Application Note

Taming HTML Tables with AWK

Introduction

Manually translating tabular data into HTML-formatted tables manually can be a vexing and error-prone process - a 2-dimensional dataset must be converted into a linear one-dimensional string of HTML tags and data values with all the table, record and cell tags lining up exactly. In other words, this is job for a machine.

Here is a fast and easy method of making HTML tables that does not need megabytes of memory, does not need kilobuck tools but is very adequate for the small, occasional spur-of-the moment table. It may require that you have to do a little "hands-on" adjusting the table controls - which you often end up doing one way or another - plus some simple cut and paste. (You can even do everything under only the DOS prompt.)

The AWK language lends itself very well to doing this transformation of a 2-dimensional dataset to a linear one-dimensional string of HTML tags and data values simply and accurately. The result is an HTML-formatted sequence ready to be pasted into a web page, or tweaked for such details as cell formatting.
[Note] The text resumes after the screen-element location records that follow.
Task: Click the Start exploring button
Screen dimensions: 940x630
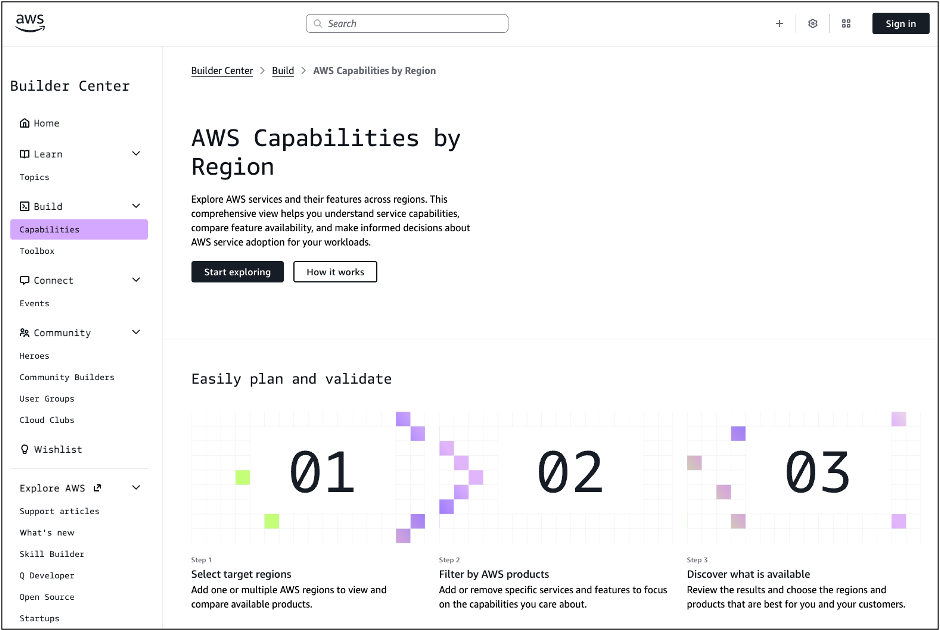Action: [x=237, y=272]
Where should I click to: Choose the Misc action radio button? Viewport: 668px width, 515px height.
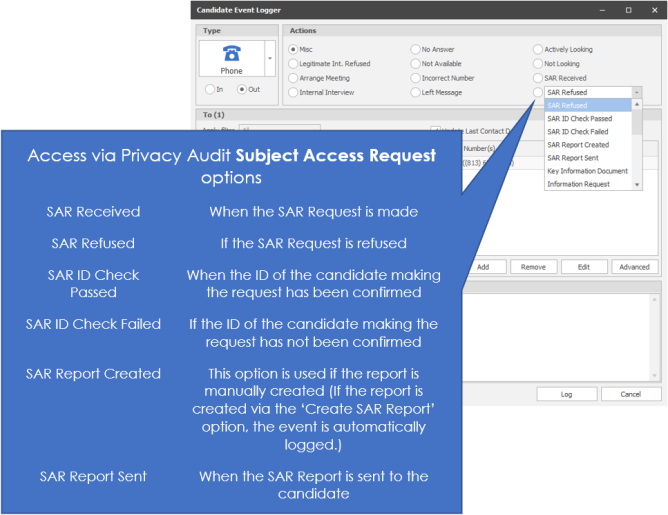pyautogui.click(x=293, y=49)
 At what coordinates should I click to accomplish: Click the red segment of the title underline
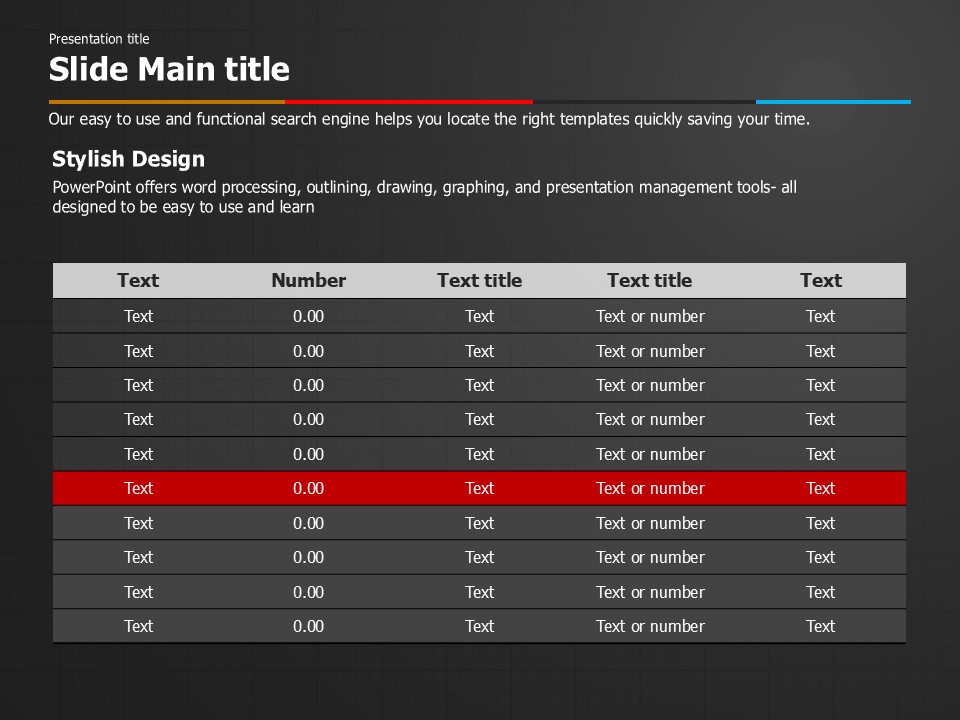(408, 102)
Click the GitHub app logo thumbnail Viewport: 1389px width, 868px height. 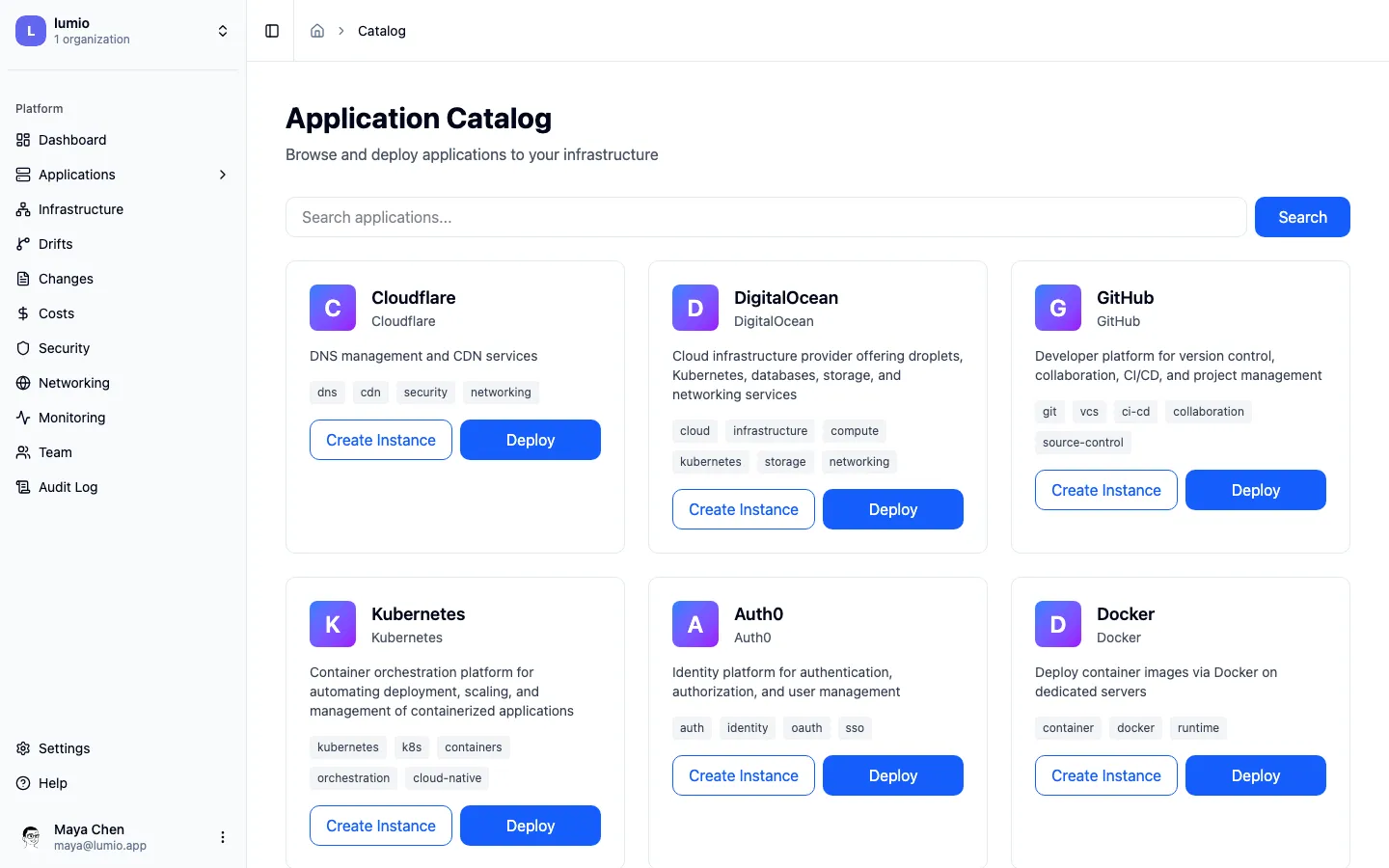[1057, 308]
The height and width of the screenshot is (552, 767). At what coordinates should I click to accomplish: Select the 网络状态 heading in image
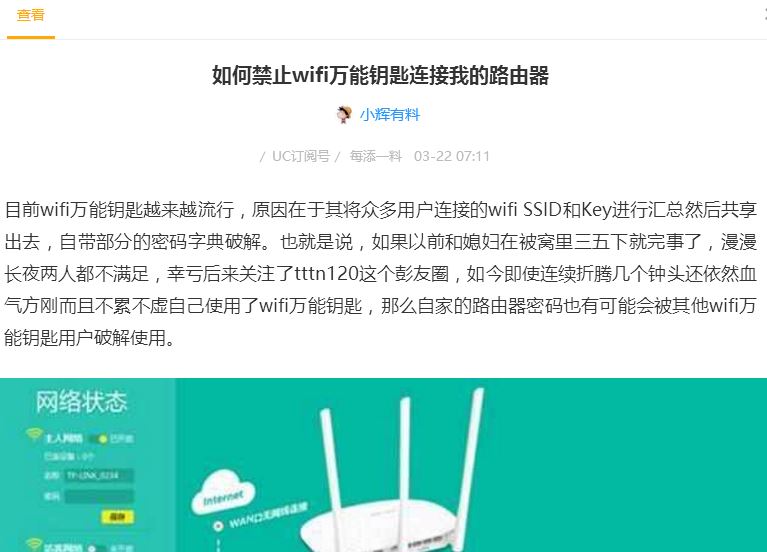81,402
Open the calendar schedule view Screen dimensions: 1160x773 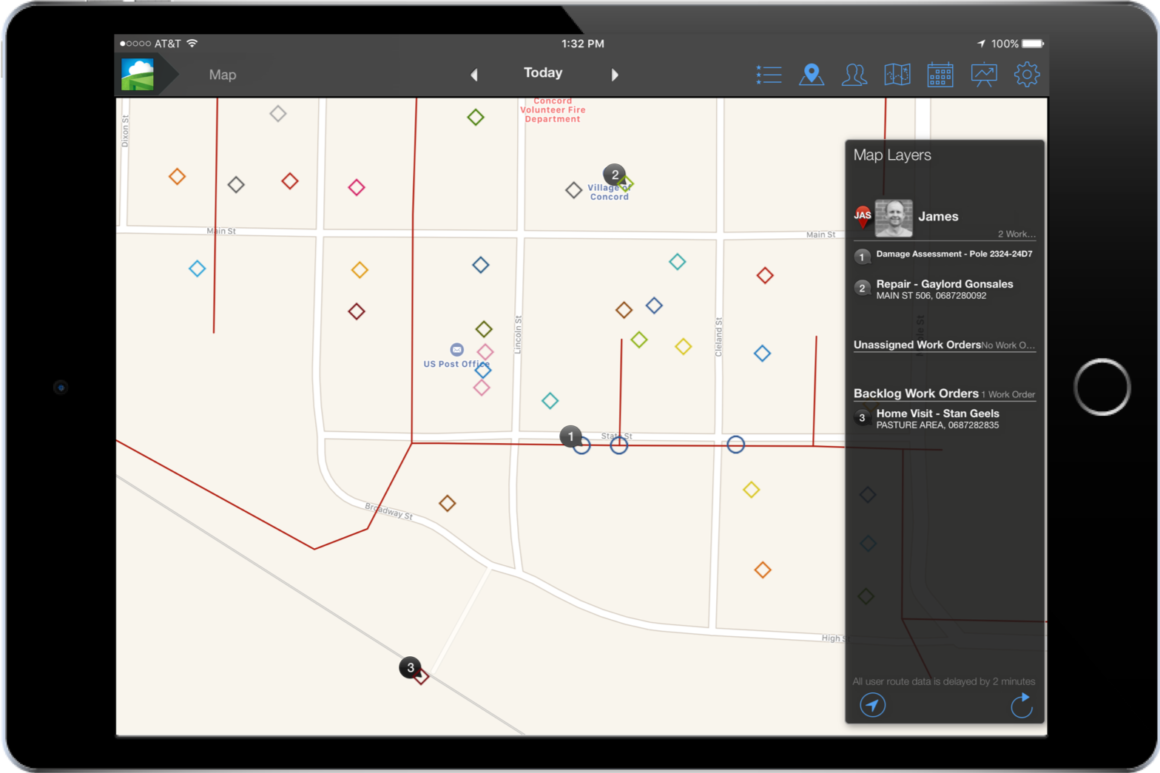pyautogui.click(x=940, y=74)
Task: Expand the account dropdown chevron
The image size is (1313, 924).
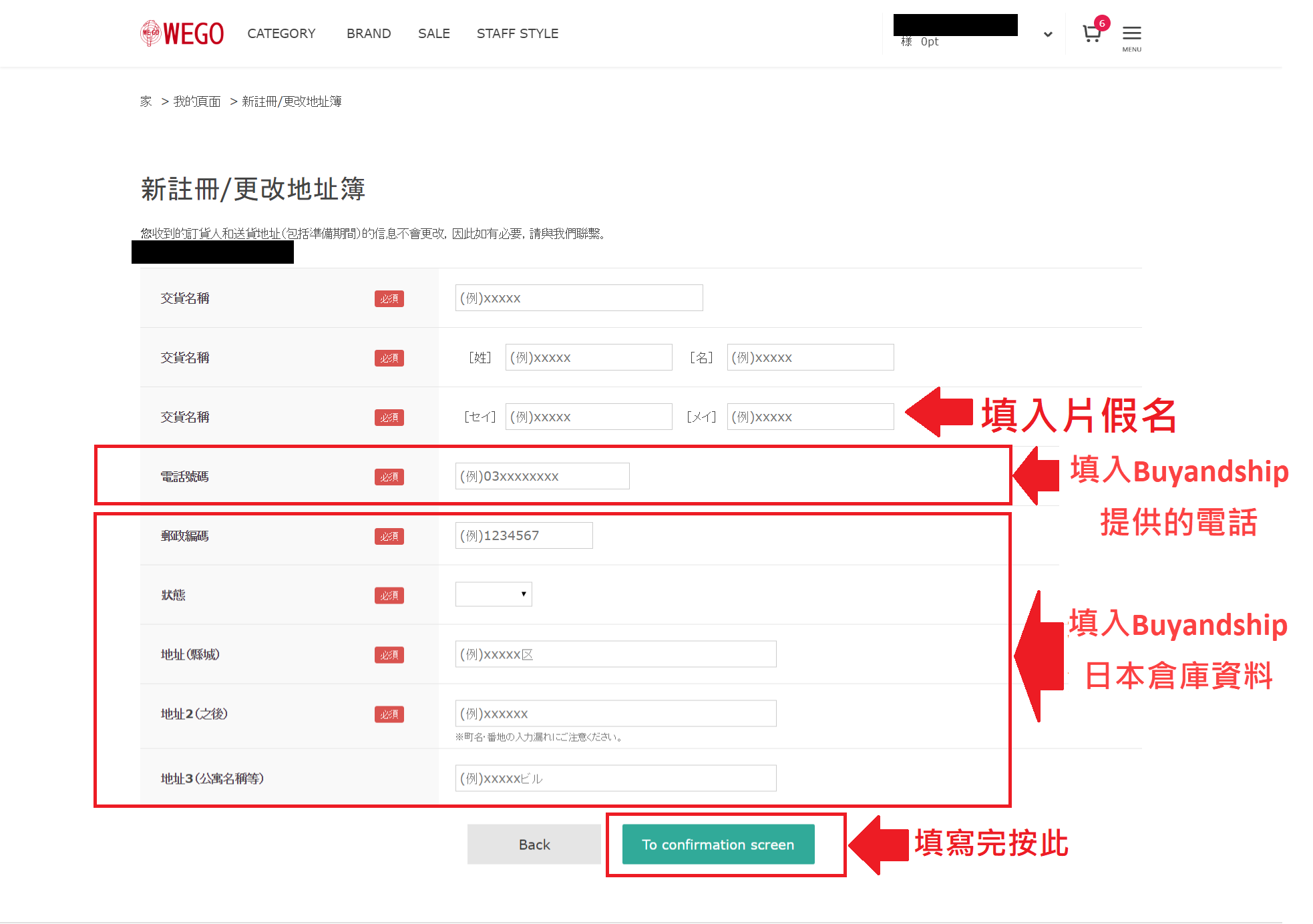Action: (1048, 35)
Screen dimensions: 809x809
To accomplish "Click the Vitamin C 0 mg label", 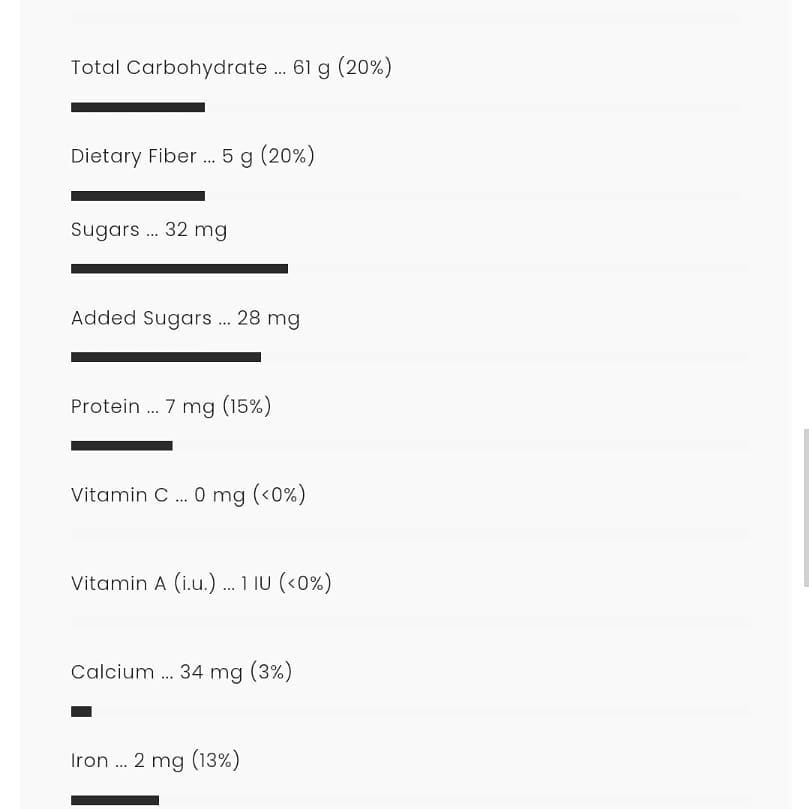I will [x=188, y=495].
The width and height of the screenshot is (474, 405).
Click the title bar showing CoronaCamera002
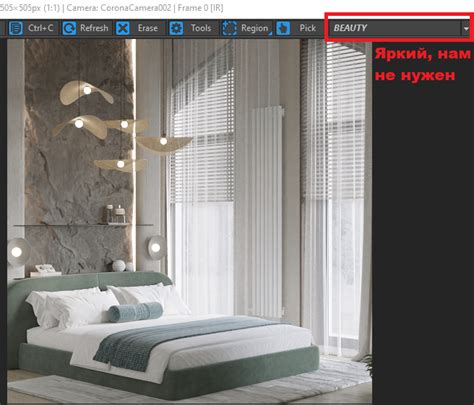(112, 8)
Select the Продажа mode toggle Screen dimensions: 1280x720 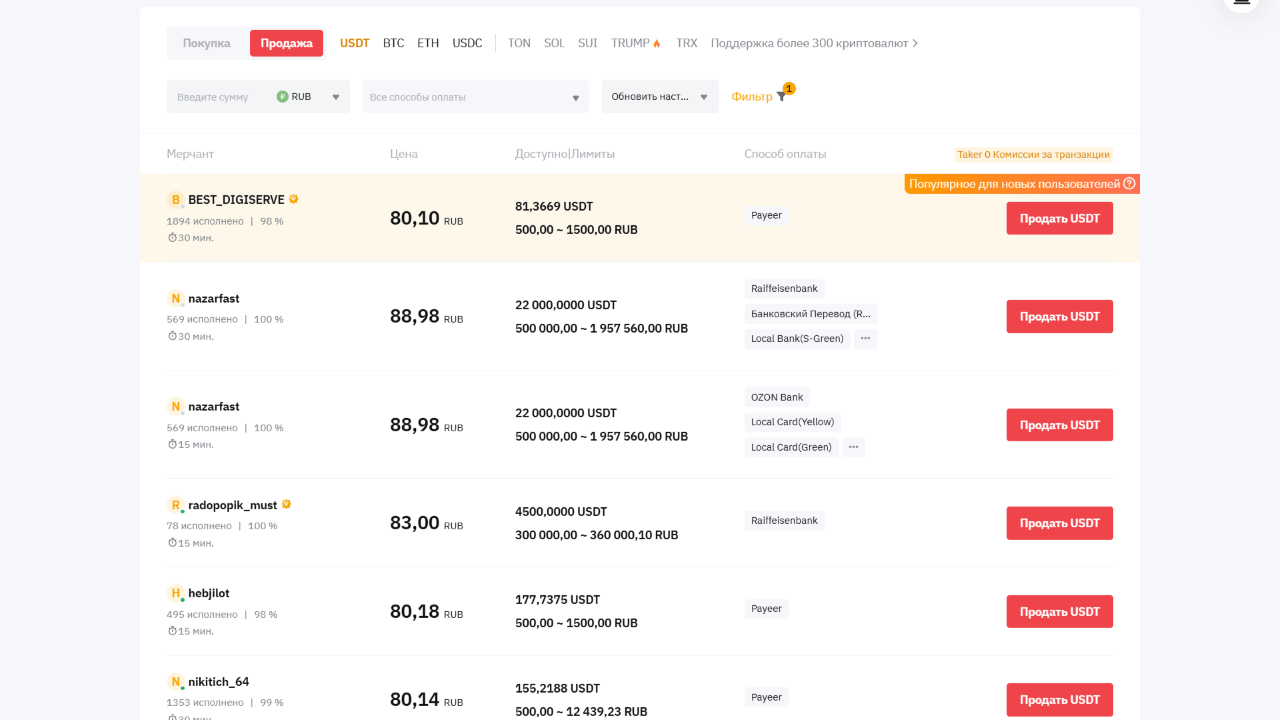(286, 43)
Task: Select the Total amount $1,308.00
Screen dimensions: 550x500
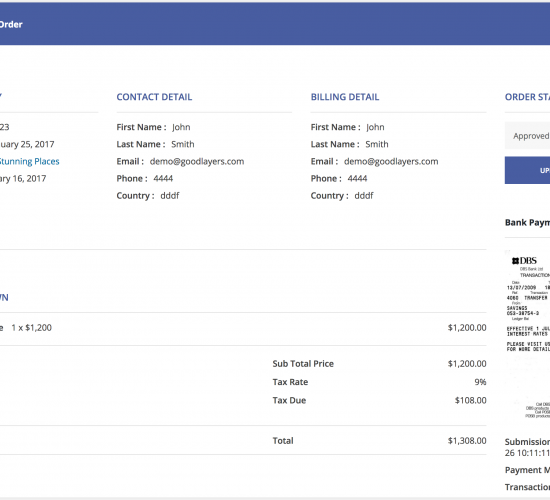Action: click(x=467, y=441)
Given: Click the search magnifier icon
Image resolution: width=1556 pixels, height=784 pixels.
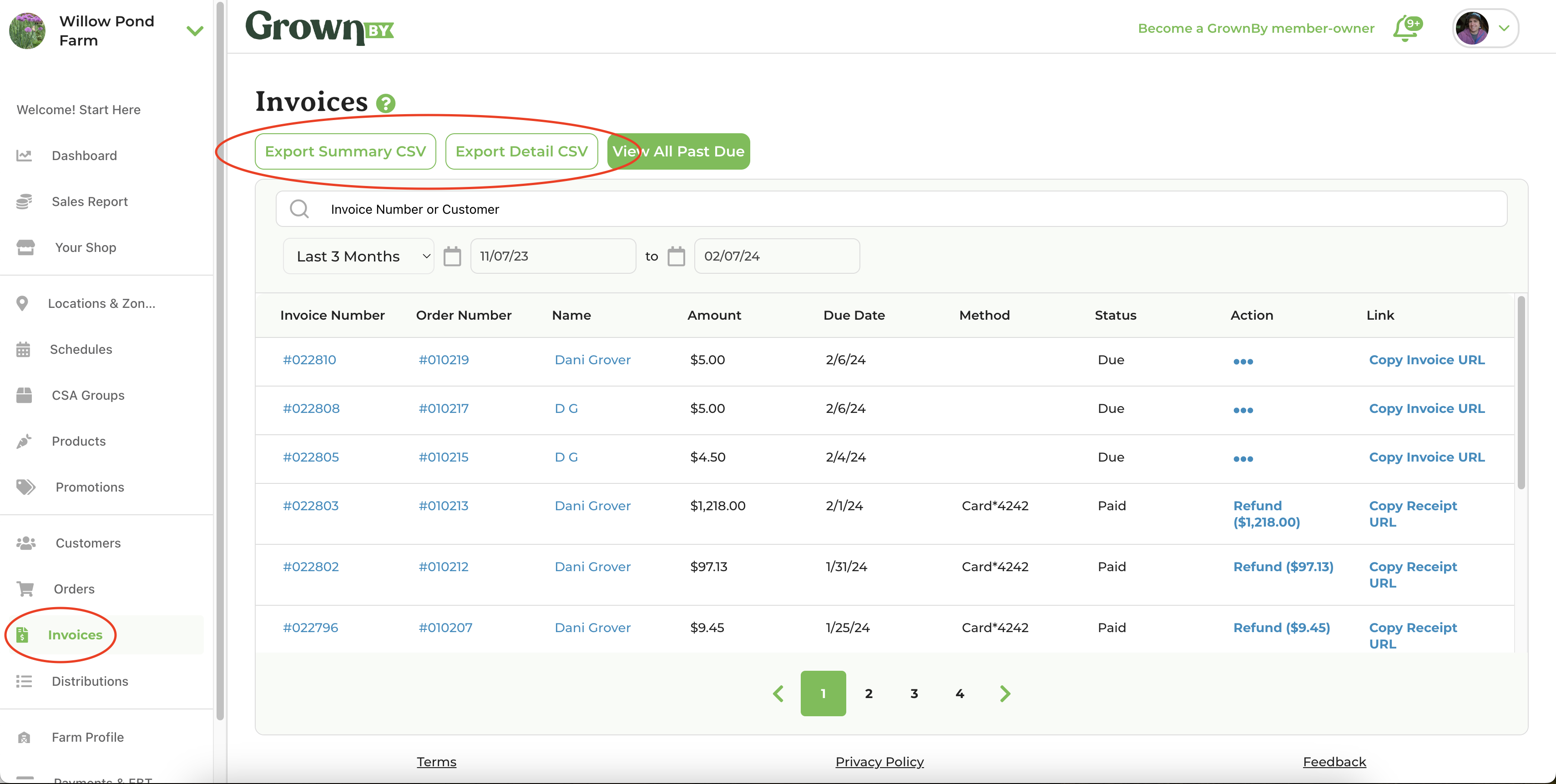Looking at the screenshot, I should click(299, 209).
A side benefit for the site concerned about page loading time, this technique can produce resultant HTML code that is about as efficient as absolutely possible.

The following describes a simple AWK program that reads a flat ASCII file of table data and writes the same data into an HTML formatted file. A powerful feature of the AWK language is that it's programs adapt to any number of vertical columns/arguments. Thus counting columns is automatic. This program is described with hopefully enough detail to permit it to be modified for other circumstances, but without being an AWK tutorial. And then we present an example for using this program.

Program description:

The NR==1 address begins the code block that is executed when the first input line has been read. the number of fields is read and saved in NF. The table header tags and table column titles are extracted and written to the output file.

The NR>1 address begins the code block that handles all following data. Each line is read and the NF fields in every line are transferred to appropriate data tags.

The END address specifies the code block that is executed after the last input line has been processed. This code writes the end-of-table tag plus a summary of how many lines of HTML were generated.

The simplest AWK coding technique is to use redirection to capture the output.

See Listing 1 of the table.awk program.

Data preparation:

Prepare the source table data (assumed in tabular form in a flat ASCII file with no tabs) by filling the displayed spaces within each field with a unique character, such as underline. The same number of columns must be maintained throughout the file.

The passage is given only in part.